Jakarta, Aktual.com – Proses pemungutan dan penghitungan suara pemilu 2024 pada umumnya berlangsung lancar, namun, catatan hasil pemantauan dari berbagai lembaga pemantau pemilu menunjukkan beberapa kendala.

Ketua Pengawal Demokrasi Nusantara (PeDeNus) Muchtar Taufiq, berkesempatan menyampaikan hasil pemantauan pengawasan pemilu kepada Bawaslu dalam acara “Sosialisasi Pengawasan Pemilu Partispatif” bertempat di Hotel Sunlake Jakarta Utara.

Muchtar Taufiq dalam laporannya menyampaikan, Terdapat beberapa kendala diantara turunnya hujan di daerah Jakarta hingga menyebabkan kondisi jalan tergenang air , yang menyebabkan kesulitan bagi petugas pemungutan suara serta akses bagi masyarakat dan terutama disabilitas dalam menyampaikan hak suara nya.

“Malam hari sebelum pencoblosan seperti yang kita ketahui wilayah jakarta di guyur hujan deras, banyak daerah juga terendam banjir dan terjadi banyak kendala pada TPS tempat menyalurkan hak suara khususnya bagi masyarakat dan juga disabilitas,” ucap Ketua PeDeNus, Muchtar Taufiq, di Jakarta (23/02).

Selain itu terdapat faktor utama yaitu minim nya pengetahuan bagi kelompok penyelenggara pemungutan suara (KPPS) yang tidak merata dan kurangnya pengawasan terhadap kerahasiaan pemilih menjadi perhatian utama.

“Saya dapati masih banyak petugas KPPS yang tidak tahu bagaimana jalan nya perhitungan suara, hingga masih banyak di Temui kendala pada saat perhitungan suara, padahal sudah dilakukan bimbingan teknis (Bimtek) pada saat sebelum hari pencoblosan,” Imbuhnya.

Pemungutan suara lanjutan dan relokasi Tempat Pemungutan Suara (TPS) akibat hujan dan banjir yang melanda wilayah nya berdampak kepada kurangnya persiapan penyelenggara terhadap perubahan kondisi cuaca sebelum hari pemungutan suara.

Ketua PeDeNus sekaligus Mantan ketua Bawaslu Jakarta Selatan itu mengungkapkan, Pemetaan yang kurang akurat terhadap lokasi TPS yang rawan tergenang berdampak pada relokasi TPS, menyebabkan pembukaan TPS terlambat.
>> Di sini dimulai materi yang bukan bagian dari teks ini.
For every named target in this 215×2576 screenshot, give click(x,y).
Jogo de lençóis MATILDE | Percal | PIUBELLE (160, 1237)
“Seperti yang sudah di jadwalkan oleh KPU kapan pemungutan suara dan perhitungan suara itu sudah diatur jam nya, namun karena kendala hujan beberapa TPS menjadi terlambat dalam membuka TPS,” ungkapnya.
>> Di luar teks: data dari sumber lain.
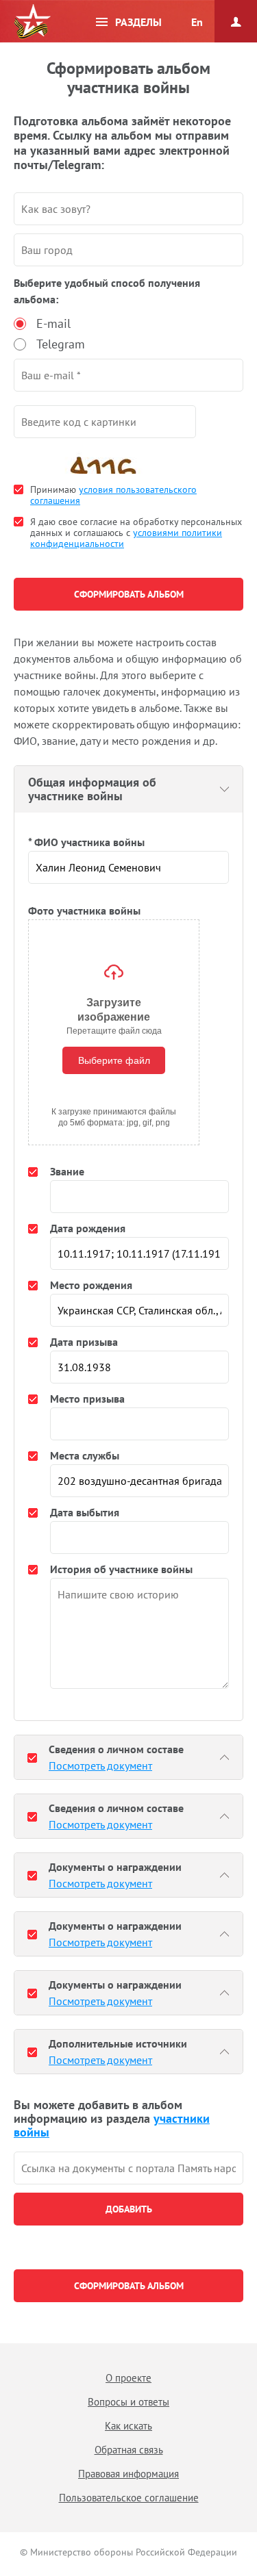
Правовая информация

Lanjut, Adanya publikasi pilihan oleh pemilih melalui media sosial dan grup WhatsApp menimbulkan kekhawatiran terkait kerahasiaan.

“Saya masih banyak mendapatkan laporan terkait pemilih yang menggunakan alat komunikasi (handphone) di dalam bilik nya ketika pencoblosan, ini tentu menimbulkan kecurigaan dan kekhawatiran bagi kerahasiaan suara dalam pemilu tahun ini,” tandasnya.